Corpus for Benchmarking Clinical Speech De-identification

⚕️

This is an AI-generated explanation of a preprint that has not been peer-reviewed. It is not medical advice. Do not make health decisions based on this content. Read full disclaimer

Imagine you have a giant, noisy library filled with millions of recorded doctor's visits. These recordings are goldmines for researchers trying to teach computers how to understand human speech. But there's a huge problem: these recordings are full of private secrets—patients' names, addresses, social security numbers, and specific dates of illness. If you just hand these recordings to a computer, it might accidentally learn those secrets and leak them later.

To fix this, we need a "privacy filter" that can listen to the audio, find the secrets in real-time, and silence them before anyone else hears them. But to build a good filter, you need a training manual. This paper is about creating that manual.

Here is the story of how the authors built the SREDH-AICup SHI speech corpus, explained simply:

1. The Missing Piece of the Puzzle

For years, researchers had two types of tools, but neither was perfect:

Text Books: They had thousands of written medical notes where sensitive words were already crossed out and replaced with fake names (like "Patient A"). But these were just text, not audio.
Audio Books: They had thousands of hours of people speaking, but these were mostly general conversations (like people ordering coffee or reading news) or medical talks that didn't have the "secret-crossing-out" labels attached to the specific moments in the audio.

The Gap: They needed a dataset that was both audio and had a precise map showing exactly when a secret word was spoken.
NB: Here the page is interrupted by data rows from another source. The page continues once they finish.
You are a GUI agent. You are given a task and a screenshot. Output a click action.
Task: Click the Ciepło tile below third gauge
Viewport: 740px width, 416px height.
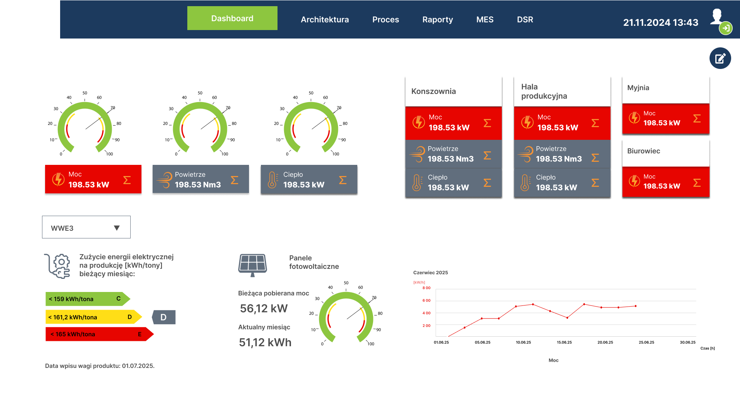309,179
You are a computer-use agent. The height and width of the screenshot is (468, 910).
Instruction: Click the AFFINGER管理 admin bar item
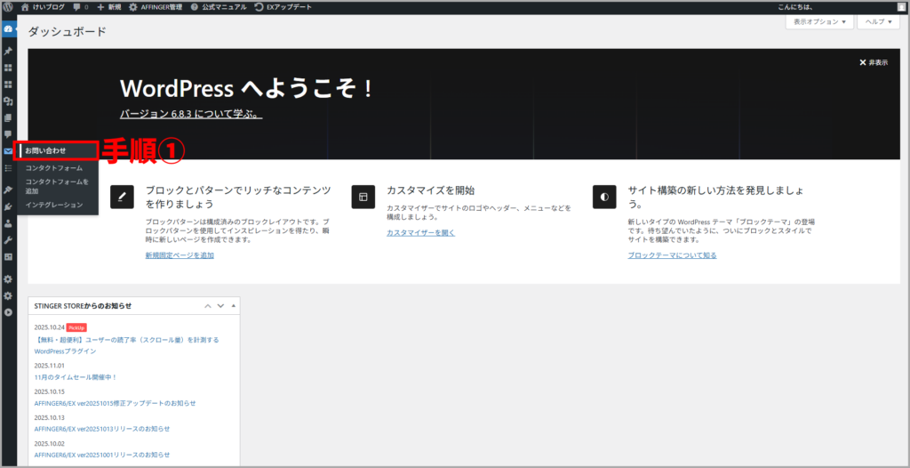pyautogui.click(x=156, y=7)
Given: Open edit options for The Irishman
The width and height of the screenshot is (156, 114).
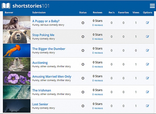Looking at the screenshot, I should click(147, 92).
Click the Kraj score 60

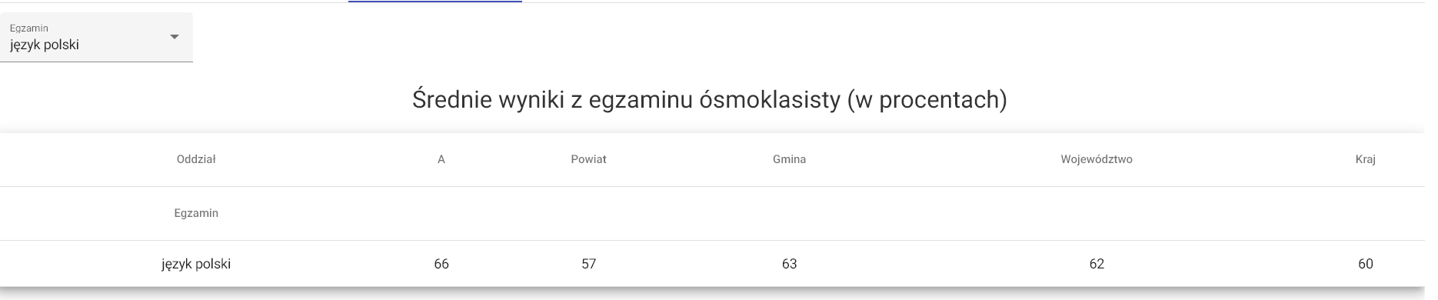pyautogui.click(x=1366, y=264)
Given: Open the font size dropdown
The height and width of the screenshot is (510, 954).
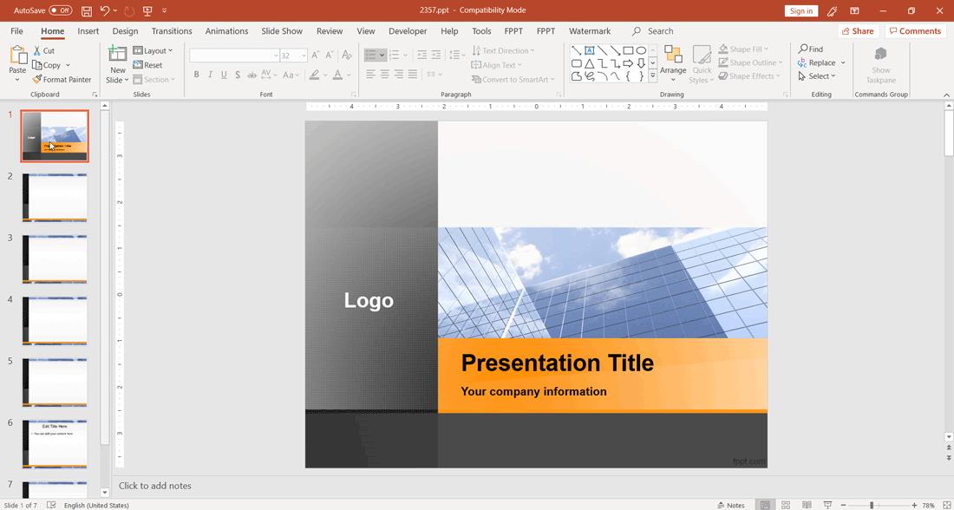Looking at the screenshot, I should (304, 56).
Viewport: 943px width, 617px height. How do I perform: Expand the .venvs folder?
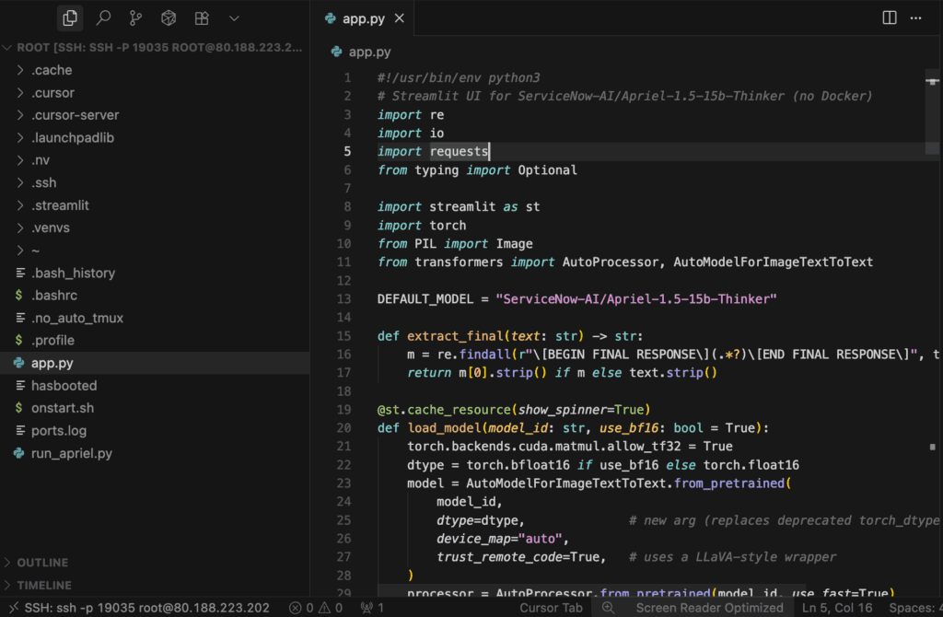pyautogui.click(x=51, y=227)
It's like having a movie where the subtitles don't just say "Secret Name," but tell you exactly which second the actor said it, so you can mute just that split-second.

2. Building the "Privacy Gym"

The authors decided to build a "gym" where computers could practice their privacy skills. They combined three different ingredients to make a special recipe:

Ingredient A (The Script): They took existing written medical notes (from a dataset called OpenDeID) where the secrets were already marked. They hired actors to read these scripts aloud naturally.
Ingredient B (The Real Talk): They used recordings from a psychiatric dataset (DAMT) where doctors and patients were already talking.
Ingredient C (The Drama): They grabbed clips from Taiwanese medical TV dramas. Why? Because real-life medical dramas often have doctors discussing patients, and they wanted to add some Mandarin Chinese to the mix to make it bilingual.

3. The "Millisecond" Hunt

Once they had the audio, they needed to label it. This wasn't a quick job.

The Team: A group of trained annotators listened to the audio.
The Task: They had to find 38 different types of secrets (like "Patient Name," "Hospital," "Phone Number," "Date of Birth").
The Precision: They didn't just say, "The name was spoken." They had to mark the exact start and end time of the word down to the millisecond.
The Analogy: Imagine a game of "Whac-A-Mole," but instead of hitting moles, they are hitting specific words in a conversation. If the mole (the secret word) pops up for 0.5 seconds, they have to hit it exactly within that 0.5 seconds. If they are off by even a tiny bit, the computer won't learn correctly.

They practiced this "hunting" game over and over (12 rounds!) until the team agreed on the timing 90% of the time. This ensured the map they created was incredibly accurate.

4. The Result: A 20-Hour Training Camp

The final product is a dataset of 20 hours of audio.

The Breakdown: It's split into three piles: one for learning (training), one for checking progress (validation), and one for the final exam (testing).
The Content: It contains about 7,830 "secrets" hidden inside the speech.
The Languages: It's mostly English (about 19 hours), with a small but valuable slice of Mandarin Chinese (about 1 hour).
The Reality Check: The data looks like real life. Some secrets (like "Date") appear constantly, while others (like "Passport Number") are rare. This "long tail" distribution is actually good because it mimics the messy reality of real hospitals, where some info is everywhere and some is rare.

5. Why This Matters

Think of this dataset as a flight simulator for privacy.
Before this, if you wanted to build a system that protects patient privacy in real-time (like a doctor speaking into a microphone while a computer transcribes it), you were flying blind. You didn't have a simulator to test your system.

Now, researchers can plug their new "privacy filters" into this dataset. They can see:

Does the computer catch the name?
Does it catch the phone number?
Does it do it fast enough to stop the secret from leaking?

The Bottom Line

This paper is a gift to the scientific community. It provides the first high-quality, time-aligned "training ground" for teaching computers how to listen to medical conversations and instantly scrub out private information. It paves the way for a future where we can use AI to help doctors without ever worrying that the AI will accidentally reveal a patient's identity.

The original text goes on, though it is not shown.